SOURCE EXTRACT
Start of Block
Death Forces FDA to Place Clinical Hold on Advaxis Cancer Drug
October 7, 2015
By Alex Keown, BioSpace.com Breaking News Staff
PRINCETON, N.J. – Following the death of a patient, the U.S. Food and Drug Administration (FDA) placed a hold on Advaxis ’s experimental cancer treatment axalimogene filolisbac, which is currently in mid-stage trials.
In a statement issued this morning, Advaxis maintains the patient’s death was a result of the severity of her cancer and not due to the company’s experimental cancer treatment. It is seeking proof from the FDA that the drug was not a factor in the death. Still, the hold on the experimental cancer drug will cause the company to halt four clinical trials, Advaxis said. Other clinical trials, including those with the experimental ADXS-PSA and ADXS-HER2, are not affected by this hold. The company said it will continue to actively enroll and dose patients.
The FDA placed a hold on the drug on Oct. 2 after the company submitted a safety report to the regulatory agency that week. The drug is being developed to treat patients with persistent or recurrent metastatic (squamous or non-squamous cell) carcinoma of the cervix (PRmCC) who have progressed on at least one prior line of systemic therapy. Phase I trials released at the end of September showed treatment with axalimogene filolisbac resulted in a 38.5 percent 12-month overall survival rate in 26 patients. Patients typically fighting PRmCC who have failed at least one line of therapy have a typical survival rate of four to seven months.
End of Block
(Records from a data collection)
Start of Block
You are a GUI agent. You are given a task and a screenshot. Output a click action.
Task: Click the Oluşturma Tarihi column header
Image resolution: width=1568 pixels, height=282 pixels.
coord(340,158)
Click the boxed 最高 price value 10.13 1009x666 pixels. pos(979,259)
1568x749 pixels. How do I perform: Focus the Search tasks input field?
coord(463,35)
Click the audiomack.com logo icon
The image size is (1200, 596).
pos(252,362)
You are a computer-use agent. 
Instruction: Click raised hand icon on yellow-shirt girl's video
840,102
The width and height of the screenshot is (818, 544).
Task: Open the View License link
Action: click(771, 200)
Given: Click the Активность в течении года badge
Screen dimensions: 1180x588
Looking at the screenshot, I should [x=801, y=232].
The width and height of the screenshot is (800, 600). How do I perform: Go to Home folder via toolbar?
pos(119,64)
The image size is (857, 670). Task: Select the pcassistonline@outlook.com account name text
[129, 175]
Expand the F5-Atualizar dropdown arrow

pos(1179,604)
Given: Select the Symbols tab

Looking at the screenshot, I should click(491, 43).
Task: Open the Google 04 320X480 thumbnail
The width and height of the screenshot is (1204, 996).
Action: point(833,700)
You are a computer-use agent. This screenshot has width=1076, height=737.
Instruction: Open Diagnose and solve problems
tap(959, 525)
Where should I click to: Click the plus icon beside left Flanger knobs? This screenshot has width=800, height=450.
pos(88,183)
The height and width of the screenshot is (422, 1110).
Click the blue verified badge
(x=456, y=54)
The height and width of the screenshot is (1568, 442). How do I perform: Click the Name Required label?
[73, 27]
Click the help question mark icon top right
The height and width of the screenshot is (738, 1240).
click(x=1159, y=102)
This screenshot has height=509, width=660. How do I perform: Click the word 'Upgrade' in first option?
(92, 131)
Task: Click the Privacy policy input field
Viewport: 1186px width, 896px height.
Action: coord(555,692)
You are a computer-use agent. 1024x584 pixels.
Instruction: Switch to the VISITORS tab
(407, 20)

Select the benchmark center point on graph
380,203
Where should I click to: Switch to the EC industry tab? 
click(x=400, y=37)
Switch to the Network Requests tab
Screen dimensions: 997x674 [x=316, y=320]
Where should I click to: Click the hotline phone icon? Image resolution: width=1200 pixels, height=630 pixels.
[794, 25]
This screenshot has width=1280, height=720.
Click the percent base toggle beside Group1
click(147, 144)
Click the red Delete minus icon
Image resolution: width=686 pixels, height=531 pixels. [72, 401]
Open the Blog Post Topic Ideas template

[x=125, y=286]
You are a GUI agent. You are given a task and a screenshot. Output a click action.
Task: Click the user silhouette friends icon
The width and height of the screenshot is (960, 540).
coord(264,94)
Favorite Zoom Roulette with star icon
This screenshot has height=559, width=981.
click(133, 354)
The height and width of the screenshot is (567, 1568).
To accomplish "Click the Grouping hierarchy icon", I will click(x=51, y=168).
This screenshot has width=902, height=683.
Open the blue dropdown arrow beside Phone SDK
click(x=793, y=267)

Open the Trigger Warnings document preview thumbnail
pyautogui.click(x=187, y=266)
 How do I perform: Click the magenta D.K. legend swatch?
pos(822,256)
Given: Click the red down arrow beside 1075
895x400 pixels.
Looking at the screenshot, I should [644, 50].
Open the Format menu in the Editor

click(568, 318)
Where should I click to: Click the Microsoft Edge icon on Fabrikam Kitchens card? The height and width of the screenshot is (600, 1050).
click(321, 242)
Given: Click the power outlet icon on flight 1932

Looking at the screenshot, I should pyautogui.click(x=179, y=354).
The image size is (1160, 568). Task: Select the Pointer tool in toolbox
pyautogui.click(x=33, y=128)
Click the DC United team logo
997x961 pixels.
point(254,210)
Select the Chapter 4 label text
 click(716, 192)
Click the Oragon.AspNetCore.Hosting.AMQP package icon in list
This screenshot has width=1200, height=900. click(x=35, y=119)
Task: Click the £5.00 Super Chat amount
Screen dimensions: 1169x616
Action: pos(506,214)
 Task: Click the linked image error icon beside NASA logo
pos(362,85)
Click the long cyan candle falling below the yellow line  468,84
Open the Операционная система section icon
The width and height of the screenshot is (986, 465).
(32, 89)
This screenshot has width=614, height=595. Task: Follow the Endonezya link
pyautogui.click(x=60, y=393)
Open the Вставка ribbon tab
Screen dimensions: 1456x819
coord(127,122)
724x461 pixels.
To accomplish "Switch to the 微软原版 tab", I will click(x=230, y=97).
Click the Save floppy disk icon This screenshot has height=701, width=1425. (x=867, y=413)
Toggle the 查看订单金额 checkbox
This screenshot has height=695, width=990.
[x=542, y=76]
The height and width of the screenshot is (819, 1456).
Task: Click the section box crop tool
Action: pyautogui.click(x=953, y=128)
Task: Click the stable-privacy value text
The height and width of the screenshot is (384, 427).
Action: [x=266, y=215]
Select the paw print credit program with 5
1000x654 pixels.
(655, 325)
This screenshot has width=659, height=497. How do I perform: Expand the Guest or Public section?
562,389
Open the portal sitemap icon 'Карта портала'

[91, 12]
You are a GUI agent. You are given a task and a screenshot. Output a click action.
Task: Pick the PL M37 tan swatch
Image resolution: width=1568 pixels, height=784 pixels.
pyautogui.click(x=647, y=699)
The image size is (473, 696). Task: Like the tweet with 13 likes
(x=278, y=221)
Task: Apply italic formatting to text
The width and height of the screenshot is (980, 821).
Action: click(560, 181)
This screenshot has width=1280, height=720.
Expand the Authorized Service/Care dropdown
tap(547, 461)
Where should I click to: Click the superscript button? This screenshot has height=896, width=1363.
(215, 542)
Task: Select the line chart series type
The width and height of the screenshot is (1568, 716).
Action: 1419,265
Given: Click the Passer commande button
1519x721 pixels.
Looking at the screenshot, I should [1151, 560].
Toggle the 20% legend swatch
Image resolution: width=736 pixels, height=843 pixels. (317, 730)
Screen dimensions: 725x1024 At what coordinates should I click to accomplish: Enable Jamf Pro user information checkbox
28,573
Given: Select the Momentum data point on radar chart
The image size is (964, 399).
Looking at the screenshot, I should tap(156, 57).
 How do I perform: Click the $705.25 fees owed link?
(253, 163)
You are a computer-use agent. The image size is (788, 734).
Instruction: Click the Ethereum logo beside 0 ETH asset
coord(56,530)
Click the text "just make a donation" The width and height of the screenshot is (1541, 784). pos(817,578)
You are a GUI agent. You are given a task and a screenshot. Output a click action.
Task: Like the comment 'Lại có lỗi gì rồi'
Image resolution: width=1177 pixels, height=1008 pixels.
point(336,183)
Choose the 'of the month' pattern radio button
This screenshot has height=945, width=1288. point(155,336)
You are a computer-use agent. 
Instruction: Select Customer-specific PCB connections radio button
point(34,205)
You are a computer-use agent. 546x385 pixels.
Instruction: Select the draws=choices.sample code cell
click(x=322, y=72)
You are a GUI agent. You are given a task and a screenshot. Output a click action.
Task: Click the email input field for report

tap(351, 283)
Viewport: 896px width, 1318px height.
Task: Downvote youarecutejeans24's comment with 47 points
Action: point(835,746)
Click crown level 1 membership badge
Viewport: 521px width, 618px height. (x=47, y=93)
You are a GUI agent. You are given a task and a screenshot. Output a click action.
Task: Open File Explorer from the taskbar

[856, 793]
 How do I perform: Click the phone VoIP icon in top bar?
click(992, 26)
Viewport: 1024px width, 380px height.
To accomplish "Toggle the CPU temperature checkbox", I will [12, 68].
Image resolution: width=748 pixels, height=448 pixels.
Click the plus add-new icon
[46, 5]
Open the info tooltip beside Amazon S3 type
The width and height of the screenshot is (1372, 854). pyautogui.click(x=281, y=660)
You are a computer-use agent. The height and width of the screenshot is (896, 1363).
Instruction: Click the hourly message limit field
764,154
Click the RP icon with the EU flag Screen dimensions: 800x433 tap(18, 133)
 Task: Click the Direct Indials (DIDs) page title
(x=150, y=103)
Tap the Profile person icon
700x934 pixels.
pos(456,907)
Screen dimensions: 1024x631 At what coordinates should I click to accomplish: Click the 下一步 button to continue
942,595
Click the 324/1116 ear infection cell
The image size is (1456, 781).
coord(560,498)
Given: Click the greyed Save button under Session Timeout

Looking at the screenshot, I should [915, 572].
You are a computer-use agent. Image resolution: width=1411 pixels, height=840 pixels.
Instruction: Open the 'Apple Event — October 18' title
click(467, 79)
End of Block
YOUR GOAL
Continue the news article about the FDA hold on Advaxis's cancer drug, picking up after its last sentence.

RESULT OF THE TASK
PRmCC is a cancer associated with the Human papillomaviruses. There are several HPV vaccines on the market, including Merck & Co. ’s Gardasil, the top selling HPV vaccine, which sells for about $113 a dose. Cervical cancer impacts about 500,000 women per year and about half of those cases are terminal, according to the U.S. Center for Disease Control. The World Health Organization has recommended universal use of vaccines against the virus. In a 2014 report, the World Health Organization (WHO) projected worldwide cancer cases will increase by 57 percent over the next 20 years, from roughly 14 million diagnoses in 2012 to approximately 22 million.
Advaxis said the patient was diagnosed with end-stage cervical cancer who last received axalimogene filolisbac as part of an investigator-initiated trial in 2013. The patient was hospitalized in July 2015 and treated for Listeria monocytogenes. The cancer drug uses listeria to help trigger the body’s immune system to fight the cancerous cells. After a round of antibiotic treatment, the patient was discharged, Advaxis said. The patient was readmitted to the hospital in August 2015 with respiratory distress brought on by the cancer. The patient died that same day. Advaxis said investigations ruled the death was due to progression of her cervical cancer.
Advaxis said it is working with the FDA’s review and hopes the regulatory agency will quickly rule the drug did not play a part in the patient’s death.
“Advaxis expects that this clinical hold will be resolved expeditiously and without significant interruption to our HPV clinical development program,” the company said in a statement.
If the FDA allows axalimogene filolisbac to move forward, it will eventually take aim at leading Human papillomaviruses (HPV), which can lead to cervical cancer.